Los Angeles partner Dennis Loomis authored an article, "License To Lawsuit: The Path Grows Shorter," which was published as the exclusive guest column in the June 2, 2009, edition of all Law360's "IP Newsletter."
According to Loomis: "Conventional wisdom regards a consensual, negotiated patent license agreement—or an invitation by the patent owner to enter into such an agreement—as a means to avoid or preempt litigation concerning the underlying patent. Until recently, case law, notably including settled precedent in the Federal Circuit Court of Appeals, supported that view. But a series of Supreme Court cases, extended by a chastened Federal Circuit, have changed the landscape dramatically.
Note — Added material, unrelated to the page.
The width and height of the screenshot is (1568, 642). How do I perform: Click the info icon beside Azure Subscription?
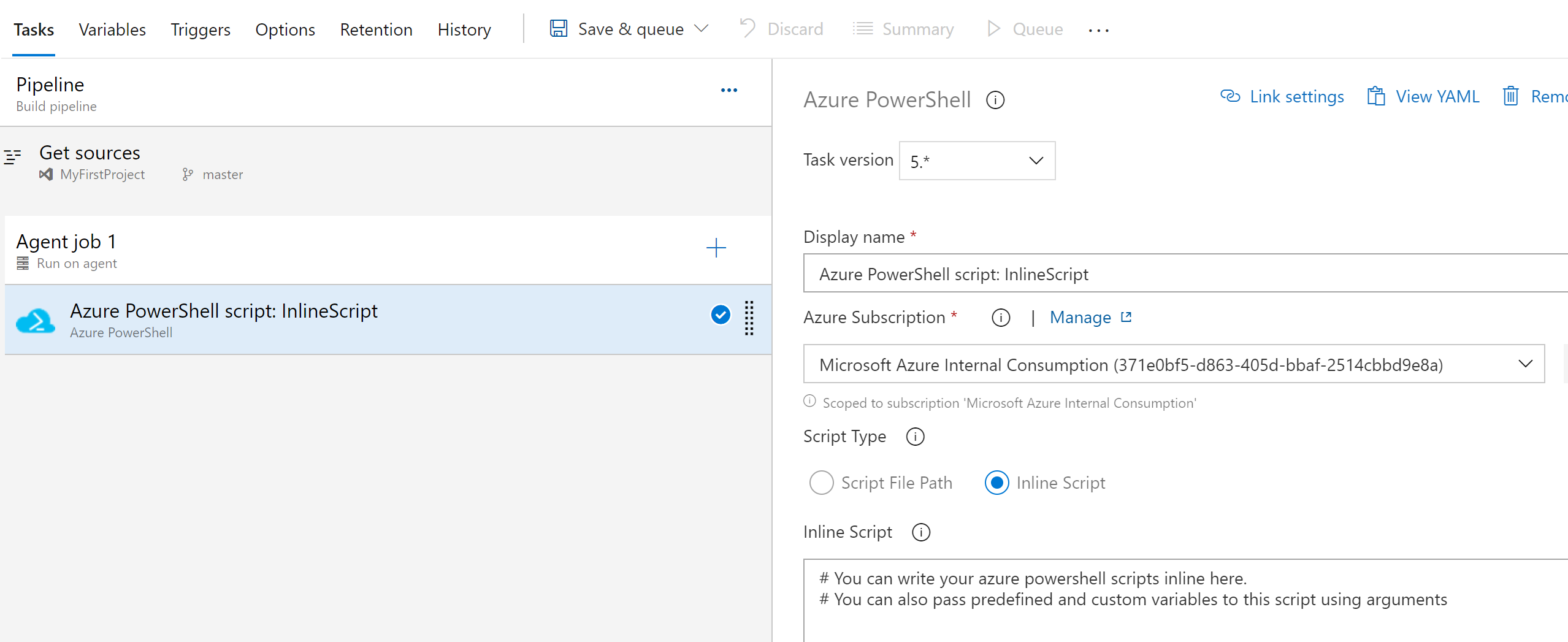click(1000, 318)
"No longer must a licensee breach or terminate a license agreement as a precondition to challenging the licensed patent in court. Nor must a third party receive an overt threat of infringement litigation in order to have standing to sue to invalidate the patent. The implicit threat inherent in the patentee's invitation to negotiate a patent license may be enough, even where the patentee disavows any present intention to file suit. These cases also evince an evolving judicial attitude toward patent interpretation and enforcement that, in significant respects, is less hospitable and more restrictive toward patentees than in times past. The upshot is that patentees involved in licensing their inventions should be alert to the enhanced risk of being drawn into patent litigation not of their choosing, and of increased challenges to vindicating and enforcing their patent rights in court."
Loomis' article goes on to detail the recent cases and the implications of the decisions. Loomis concludes: "Current law makes the risk of a declaratory judgment lawsuit challenging one's patent a virtually inevitable concomitant of any licensing activity. The first and most obvious action item for any patent owner, before engaging in any potentially triggering activity, is to exercise due diligence that the patent in question has a high likelihood of overcoming any such challenge, and that the scope of the patent fairly encompasses the existing or proposed license grant. "Thus, for example, before proposing a new license, or asserting that an existing license covers the licensee's new product, the patentee should have competent patent counsel confirm the integrity of the patent. This should specifically include, in appropriate cases, that the patent is likely to survive an obviousness challenge under current law. Do not send up a 'trial balloon' if you are not prepared for it to blow up into a lawsuit. Similarly, a patentee is well advised to be conservative in seeking to secure new licenses or to extend the scope of existing ones. The prospect for additional incremental royalty income should be weighed thoughtfully against the cost and risk of defending a declaratory judgment suit. "Finally, the patentee may be able to avoid, or at least to defer, a declaratory judgment action by seeking to have the potential licensee execute a confidentiality agreement at the outset of communications. Such an agreement would recite that the discussions and disclosures are intended exclusively to support discussions toward a voluntary business agreement, and that neither party will rely on such negotiations, whether successful or otherwise, as grounds for initiation of a declaratory judgment lawsuit."